The state of Uttarakhand has offered an indication of the sort of civil society the Bharatiya Janata Party visualises with the passage of its Uniform Civil Code on Wednesday. The state became the first since Independence to pass a common law on marriage, divorce, property inheritance, and live-in relationships, cutting across religious personal laws (although Scheduled Tribes are exempt). In intent, the new law cannot be faulted in strengthening the rights of women. For instance, it has standardised the minimum marriageable age for women, outlawed divorce and remarriage of divorced spouses through extra-judicial modes (including such practices as nikah halala), prohibited polygamy, and aims to provide equal inheritance rights for both sexes. Its weaknesses lie in confusion over its applicability vis-à-vis national laws that already exist on the subject, such as the Hindu Marriage Act, succession laws, and so on, disregard for the rights of the states’ LGBTQIA+ citizens and, most egregiously, intrusive impositions on live-in relationships.

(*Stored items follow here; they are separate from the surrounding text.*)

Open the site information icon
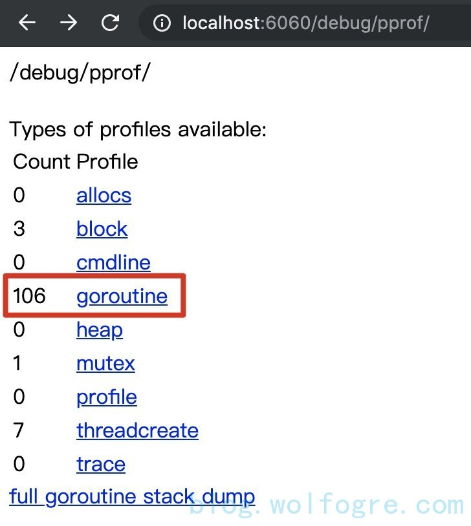Image resolution: width=471 pixels, height=526 pixels. click(162, 24)
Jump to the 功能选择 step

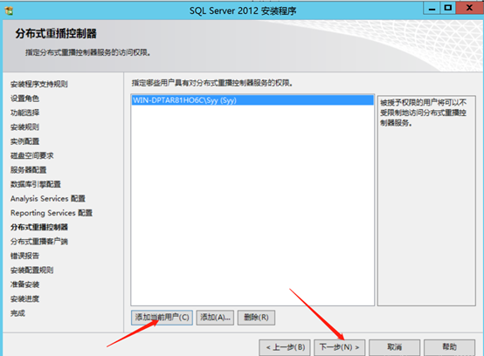click(x=24, y=113)

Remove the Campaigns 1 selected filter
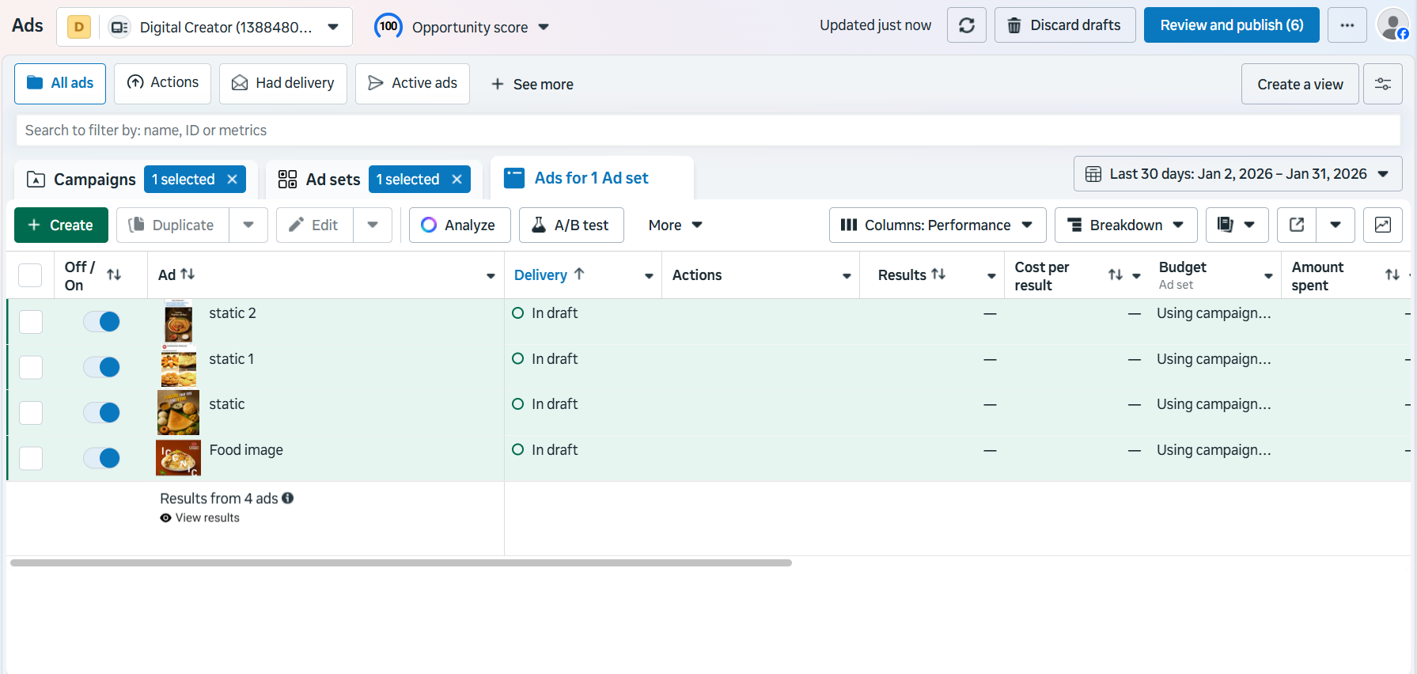[x=233, y=180]
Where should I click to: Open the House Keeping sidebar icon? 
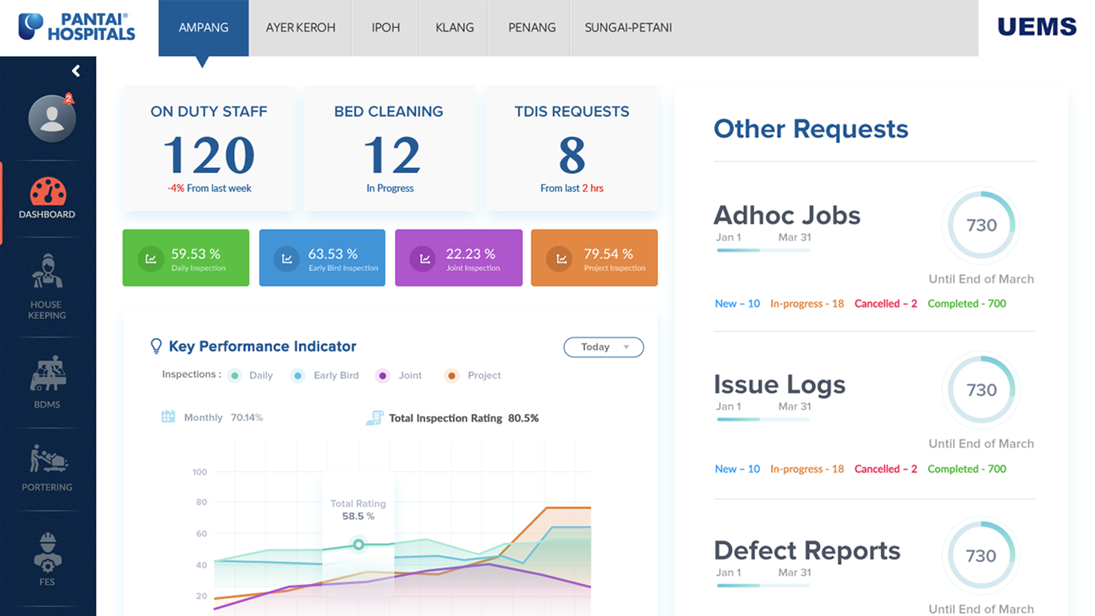click(47, 273)
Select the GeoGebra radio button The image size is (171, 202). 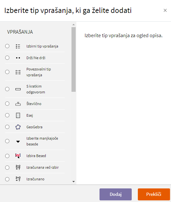[x=7, y=127]
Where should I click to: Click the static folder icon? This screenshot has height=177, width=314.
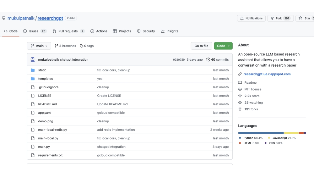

Leaders of the Muslim community have protested over the precedence of the UCC over personal law and the Hindu community may seek clarity on the concept of coparcenary laws. Under the traditional joint family system this law enables male and female lineal descendants up to the third generation to co-own ancestral property that cannot be sold or willed by any single coparcener. The state’s new law does not distinguish between ancestral or self-acquired property for Hindus and applies the same Western-style succession laws to all the state’s citizens. It also does not mention the concept of the Hindu Undivided Family (HUF), which is treated as a separate entity under the Income Tax Act.
These issues may become clearer once the rules are gazetted. But the provision that is likely to attract serious legal challenges concerns the compulsory registration of live-in relationships (that too, only between a man and woman). Under the new law, live-in couples have to submit a statement to a registrar, who must conduct an enquiry within 30 days, forward the statement to the local police, and inform the parents if the couple concerned are under 21 years. The registrar can decline to register the statement for specified reasons (such as one of the applicants being married or a minor). Failure to submit a statement within a month can attract a fine of up to ~10,000 and/or three months’ imprisonment. The progressive element of this provision is that it seeks to protect women in such relationships against domestic violence and enables a child of live-in partners to inherit property. These provisions exist under federal laws including the Domestic Violence Act, however. This law, then, amounts to unwarranted intrusion into the privacy and liberty of citizens, more so when the Supreme Court has ruled that live-in relationships are neither a crime nor a sin. It has urged Parliament to pass laws to protect such unions. In this respect, it is a pity that Uttarakhand did not draw on Goa’s liberal pre-Independence civil code.
In fact, the criminalisation of various violations is another notable element of this law, contradicting the spirit of the Centre’s recent move to decriminalise legislation. Apart from failure to register live-in relationships, the law criminalises extra-judicial divorce and remarriage with imprisonment, fines, or both. The new law surely needed more thought.